In a comprehensive comparison, the proposed method is a coastline extraction algorithm based on minimal manual interaction, which definitely used less computational resources than the method based on SSM. Our method first performs an upfront calculation of the complexity of the scene, in addition to extracting the initial ROI using manual annotation and subsequent matching. These three steps are time-consuming but greatly reduce the region to be searched in the specific edge extraction phase, which can save some time. Moreover, for conventional EDTSM-like-method algorithms, which take the least amount of time, our method is able to obtain more accurate edge information, which is of the utmost importance. Therefore, for a USV with a long navigation time, the method in this paper can help obtain relatively accurate information about the horizon line in real time.
6. Conclusions
We proposed a horizon line detection method based on minimal manual interaction, which specifically includes evaluating the complexity of the navigation scene using the ASM parameters of GLCM. For highly complex scenes, we use manual interactions to dynamically extract the ROI in the initialization phase of the method, and then use key feature points to match the ROI in the next image frame as a way to continuously exclude the interference of the complex background environment. We then use Zernike moments to extract the edge features of the current ROI, and finally use the method of least squares to linearly fit all the lower edge feature points to the horizon line. To evaluate the effectiveness of our method, comparative experiments were designed for navigation scenarios of different complexities, also quantitative comparisons were conducted between this paper and the conventional EDTSMs and SSMs.
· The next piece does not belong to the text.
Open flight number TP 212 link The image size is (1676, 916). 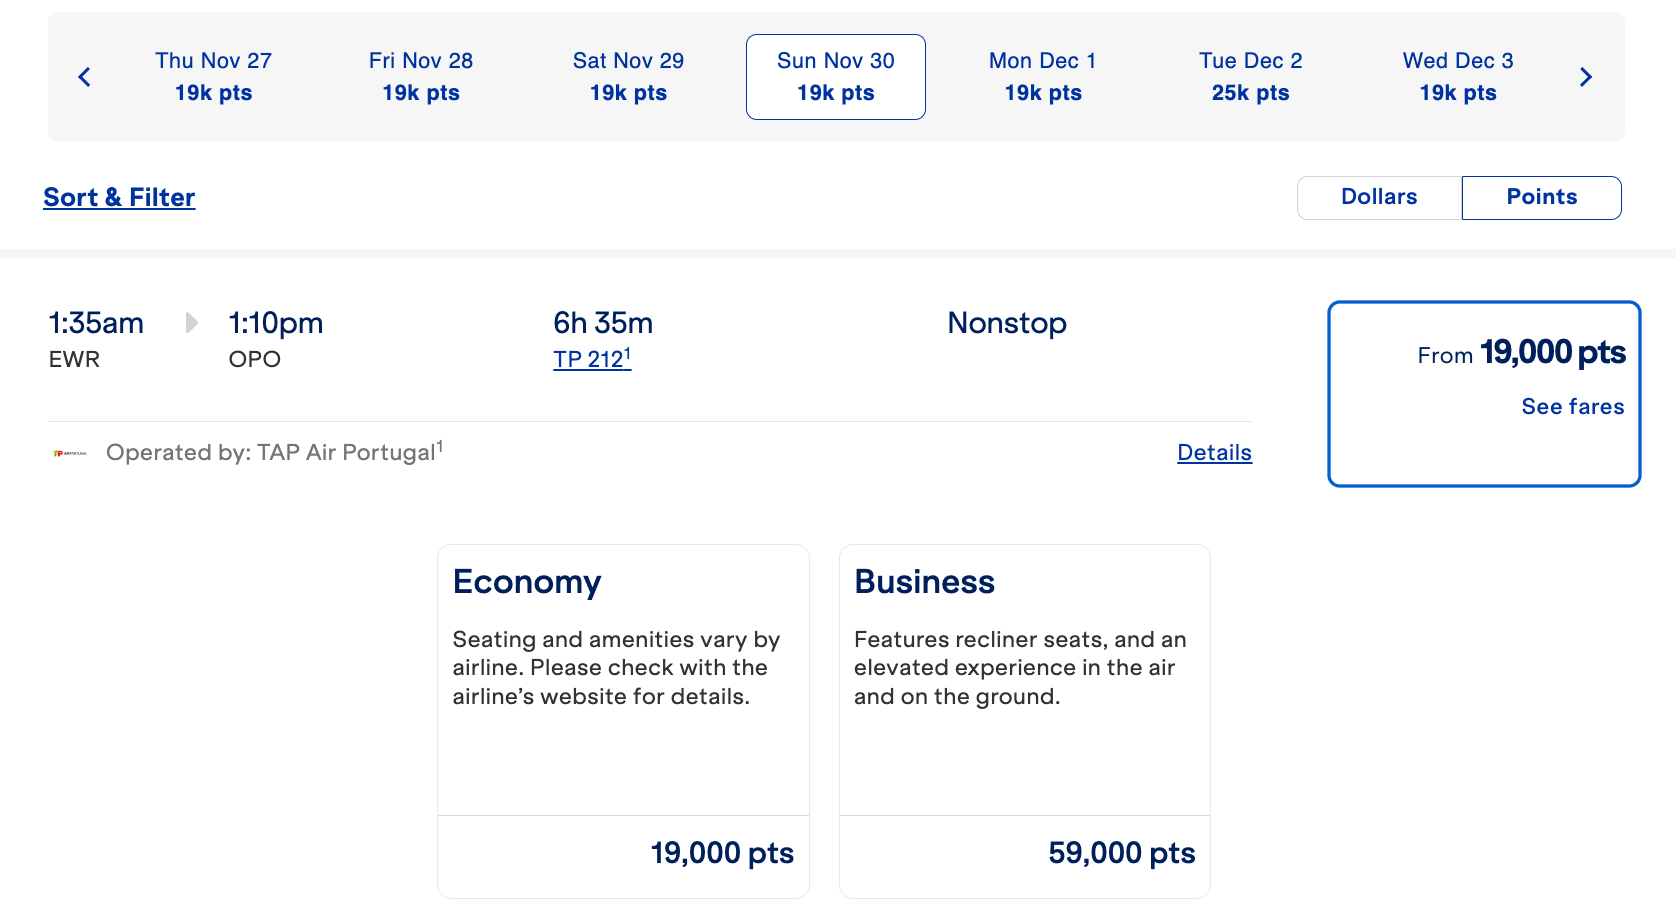click(591, 359)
Our experiments show that this method has the potential to be applied to the autonomous navigation and control of USVs.
Our method partially solves the problem of horizon extraction in complex environments but has some shortcomings. At present, the anti-interference and stability of our approach are poor in some extreme or unexpected situations. For example, during the long-term navigation of a USV, the front camera is frequently disturbed by water splashes, resulting in unclear images and failure of the dynamic region-matching algorithm to converge, leading to the failure of the horizon line extraction. In addition, as the endurance mileage of USV becomes longer, errors in the horizon line extracted by the linear fitting algorithm at the early stage may accumulate, requiring manual correction during the journey. The above two aspects are the main shortcomings of our method. In the future, we will focus on improving the anti-interference and stability of our approach. Specifically, we will concentrate on improving the hardware part of the image acquisition device to address the problem of susceptibility to water splash disturbance, and explore new discrete point-fitting methods to improve the long-term stability of the algorithm.